When I pray for a Bible college student, a young pastor, or anyone showing leadership qualities, I pray for God to lead them to wisdom. More than testing potential pastors on theology, doctrine, hermeneutics, or apologetics – things that are certainly very important – what we need to do before ordaining anyone is to study their lives to see if they are ready to pastor with wisdom.

As a young pastor, I learned the value of prayer and asking for wisdom. I would go to God and pray every day. I said, “Whatever You give me, I will preach. I study hard; I am obedient to your mandates; but I don’t have wisdom. Please give me wisdom.”

True Stability

“And wisdom and knowledge shall be the stability of thy times, and strength of salvation: the fear of the LORD is his treasure” (Isaiah 33:6).

In an exegesis of the Hebrew text of this verse, we find the word chokmah for “wisdom,” then a conjunctive particle followed by a feminine noun. “Knowledge” is daath and comes after the conjunction, making knowledge subordinate to wisdom. When the conjunction attaches a fresh subject to an already complete clause, the idea thus attached is subordinate to the principle subject. Knowledge must be subordinate to wisdom. Otherwise, “knowledge puffeth up” (1 Corinthians 8:1) and “the letter killeth” (2 Corinthians 3:6).

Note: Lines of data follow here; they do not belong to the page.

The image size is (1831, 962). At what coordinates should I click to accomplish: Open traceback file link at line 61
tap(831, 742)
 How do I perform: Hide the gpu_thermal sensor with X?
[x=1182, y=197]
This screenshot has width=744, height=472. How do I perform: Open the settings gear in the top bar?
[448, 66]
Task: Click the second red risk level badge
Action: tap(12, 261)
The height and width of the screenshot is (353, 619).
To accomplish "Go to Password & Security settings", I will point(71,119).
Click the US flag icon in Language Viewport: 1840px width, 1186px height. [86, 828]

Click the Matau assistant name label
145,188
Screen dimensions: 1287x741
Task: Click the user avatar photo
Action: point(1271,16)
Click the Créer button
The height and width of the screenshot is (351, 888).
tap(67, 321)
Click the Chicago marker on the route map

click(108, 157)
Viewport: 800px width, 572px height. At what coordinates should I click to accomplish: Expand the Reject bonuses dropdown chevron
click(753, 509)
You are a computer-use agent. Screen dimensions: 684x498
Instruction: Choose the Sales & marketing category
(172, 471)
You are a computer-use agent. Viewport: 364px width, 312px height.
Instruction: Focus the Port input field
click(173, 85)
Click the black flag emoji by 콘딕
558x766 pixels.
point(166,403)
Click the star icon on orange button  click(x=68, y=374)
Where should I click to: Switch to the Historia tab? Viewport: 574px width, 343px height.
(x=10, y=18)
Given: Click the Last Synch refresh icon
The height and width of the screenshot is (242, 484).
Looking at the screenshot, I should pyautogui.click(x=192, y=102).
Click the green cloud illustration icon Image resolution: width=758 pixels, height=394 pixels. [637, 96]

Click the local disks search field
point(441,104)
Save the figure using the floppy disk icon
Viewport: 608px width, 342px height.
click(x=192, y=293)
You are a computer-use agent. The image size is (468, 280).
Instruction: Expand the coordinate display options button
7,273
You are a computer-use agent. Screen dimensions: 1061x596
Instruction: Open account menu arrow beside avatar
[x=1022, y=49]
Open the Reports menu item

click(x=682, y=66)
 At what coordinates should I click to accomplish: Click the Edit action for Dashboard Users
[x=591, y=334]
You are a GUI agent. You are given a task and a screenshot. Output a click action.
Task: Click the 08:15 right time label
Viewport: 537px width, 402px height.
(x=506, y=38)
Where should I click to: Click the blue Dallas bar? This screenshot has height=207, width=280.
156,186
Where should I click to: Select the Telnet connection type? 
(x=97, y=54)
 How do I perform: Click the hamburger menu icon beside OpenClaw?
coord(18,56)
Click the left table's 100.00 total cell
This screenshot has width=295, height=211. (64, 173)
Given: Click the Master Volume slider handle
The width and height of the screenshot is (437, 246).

I have seen young men who would go around quoting Scripture, yet, they did not demonstrate wisdom. They had knowledge, but no wisdom. Sadly, they are no longer following God.

Please remember this: Knowledge is subordinate to wisdom because wisdom is the living Word, Jesus Christ who is manifested by the written Word of God with the Holy Spirit applying the knowledge of the letter. Knowledge must submit to wisdom. When this is understood, then wisdom shall be the stability of our times, bringing a godly fear or reverence for the Lord.

Knowledge submits to wisdom when it comes to studying and rightly dividing the Word of God. Wisdom is loving your congregation, investing in people. It is praying behind the scenes for those who are going through very difficult times. This is wisdom because it is applying the truth of what you know from God’s Word and doing it by the power of the Holy Spirit.

Wisdom in Application

“That no flesh should glory in his presence.

“But of him are ye in Christ Jesus, who of God is made unto us wisdom, and righteousness, and sanctification, and redemption,

“That, according as it is written, He that glorieth, let him glory in the Lord” (1 Corinthians 1:29-31).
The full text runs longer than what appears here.